Putting an end to the excessive increase of charter schools and school closings and working to raise the minimum wage to $15 an hour are a few changes Tara Stamps will work on enacting if she is elected 37th Ward alderman in the Feb. 24, election.
Stamps, a veteran classroom teacher and former educator at Leslie Lewis Elementary School, is running against incumbent alderman Emma Mitts; Leroy Duncan, a businessman and beat facilitator for Chicago Alternative Policing Strategies (CAPS); and Maretta Brown-Miller, a Chicago Park District staff assistant.
Stamps, who has been endorsed by the Chicago Teachers Union (CTU), is sharply critical of Ald. Mitts’s educational track record, which she considers to be aligned with Mayor Emanuel’s approach to educational reform.
During a Jan. 17, campaign rally, Stamps called Mitts a “rubber stamp alderman [who] gives corporate handouts to feed corporate greed.”
“It’s horrible, they depend on you all to stay ignorant of the issues,” Stamps said during the rally, which was held at her office headquarters, 5112 W. North Ave.
“If I fail to deliver once this community blesses me with the opportunity to serve, get me,” said the former teacher.
Stamps said she taught at Lewis for several years and that it hurts to see zealots choosing to privatize public education, rather than make investments in public education.

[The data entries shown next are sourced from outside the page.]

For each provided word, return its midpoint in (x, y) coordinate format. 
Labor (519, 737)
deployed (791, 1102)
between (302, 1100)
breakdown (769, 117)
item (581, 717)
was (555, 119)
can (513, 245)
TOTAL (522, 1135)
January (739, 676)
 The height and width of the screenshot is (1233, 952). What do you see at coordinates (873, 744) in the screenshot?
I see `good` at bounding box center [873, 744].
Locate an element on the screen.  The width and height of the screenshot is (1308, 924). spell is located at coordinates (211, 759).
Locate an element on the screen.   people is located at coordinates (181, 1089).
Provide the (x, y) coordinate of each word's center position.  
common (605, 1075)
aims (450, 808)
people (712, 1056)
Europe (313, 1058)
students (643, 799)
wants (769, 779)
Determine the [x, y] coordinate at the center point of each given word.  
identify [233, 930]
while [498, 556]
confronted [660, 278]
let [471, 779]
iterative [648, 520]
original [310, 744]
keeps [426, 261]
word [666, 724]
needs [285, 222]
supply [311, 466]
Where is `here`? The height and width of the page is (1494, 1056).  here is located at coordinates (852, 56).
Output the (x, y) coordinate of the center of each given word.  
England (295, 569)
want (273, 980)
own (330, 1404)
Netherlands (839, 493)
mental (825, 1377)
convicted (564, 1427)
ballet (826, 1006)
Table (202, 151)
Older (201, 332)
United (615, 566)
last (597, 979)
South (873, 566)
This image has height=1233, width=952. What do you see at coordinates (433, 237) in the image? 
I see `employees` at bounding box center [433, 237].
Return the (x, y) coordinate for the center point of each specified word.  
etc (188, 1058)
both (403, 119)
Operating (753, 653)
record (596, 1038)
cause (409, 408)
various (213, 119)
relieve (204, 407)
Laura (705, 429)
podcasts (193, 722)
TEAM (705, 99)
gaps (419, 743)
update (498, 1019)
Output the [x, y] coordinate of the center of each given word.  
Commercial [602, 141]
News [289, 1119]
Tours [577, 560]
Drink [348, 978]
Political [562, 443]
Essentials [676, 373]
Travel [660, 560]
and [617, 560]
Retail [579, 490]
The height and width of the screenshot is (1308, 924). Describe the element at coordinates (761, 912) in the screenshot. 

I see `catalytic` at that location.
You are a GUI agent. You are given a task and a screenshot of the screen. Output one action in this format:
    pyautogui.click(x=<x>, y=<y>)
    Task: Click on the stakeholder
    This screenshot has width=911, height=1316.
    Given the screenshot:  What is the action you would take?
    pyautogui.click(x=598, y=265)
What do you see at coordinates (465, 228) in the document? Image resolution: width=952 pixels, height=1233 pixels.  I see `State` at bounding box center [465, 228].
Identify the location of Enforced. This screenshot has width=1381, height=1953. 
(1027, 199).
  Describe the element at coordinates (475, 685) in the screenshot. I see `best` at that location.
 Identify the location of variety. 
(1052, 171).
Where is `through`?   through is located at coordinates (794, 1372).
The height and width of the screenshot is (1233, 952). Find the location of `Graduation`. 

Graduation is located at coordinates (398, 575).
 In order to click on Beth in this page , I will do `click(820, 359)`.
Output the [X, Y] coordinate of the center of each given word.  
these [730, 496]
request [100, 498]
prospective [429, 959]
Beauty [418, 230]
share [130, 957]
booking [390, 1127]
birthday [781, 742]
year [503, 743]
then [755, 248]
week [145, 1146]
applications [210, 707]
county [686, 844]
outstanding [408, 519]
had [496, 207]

“Why is it that charter schools are offered as the best? There’s no evidence that they’re doing a better job at educating students than regular schools,” Stamps said. “They have a bad track record of enrolling special education students at a very low rate, making themselves selective in a way.”
The veteran educator is also in favor of raising the minimum wage to $15 and said workers should yield enough money to care for their children, pay the bills, buy groceries and have a little money left over.
“If you work in this city, you should be able to have a job with not a minimum wage but a livable wage,” Stamps said Saturday during her campaign rally.
Last month, Chicago’s city council approved to raise the minimum wage to $13 an hour by 2019, according to media outlets.
Stamps said a $13 minimum wage in 2019 is the equivalent of the $8 minimum wage today.
She added that big box stores such as Walmart can afford to pay their employees a livable wage and that those stores have terrible labor practices.
“Because they pay [employees] so poorly, like a hamster on a wheel, they can never make a decent income. This locks our people in poverty,” Stamps said. “To not want the people who work for you to have a basic standard of living is so un-American and unpatriotic. What you’re saying is I want more, but at a cost to your daily life.”
The candidate said $15 an hour would be sufficient to raise families out of poverty, thereby changing the dynamics of communities and making them more viable.
Stamps, a lifelong Chicagoan, said that she’s spent the last twenty years working for strong neighborhood schools, good jobs and civil rights on the West Side of Chicago.
She has one daughter, two sons and is an alumna of Chicago Public Schools.
Stamps, who earned a B.A. from Central State University and two master’s degrees in education, is also the founding director of In the Company of Sisters, a theatre company dedicated to lifting up the voices of African-American women.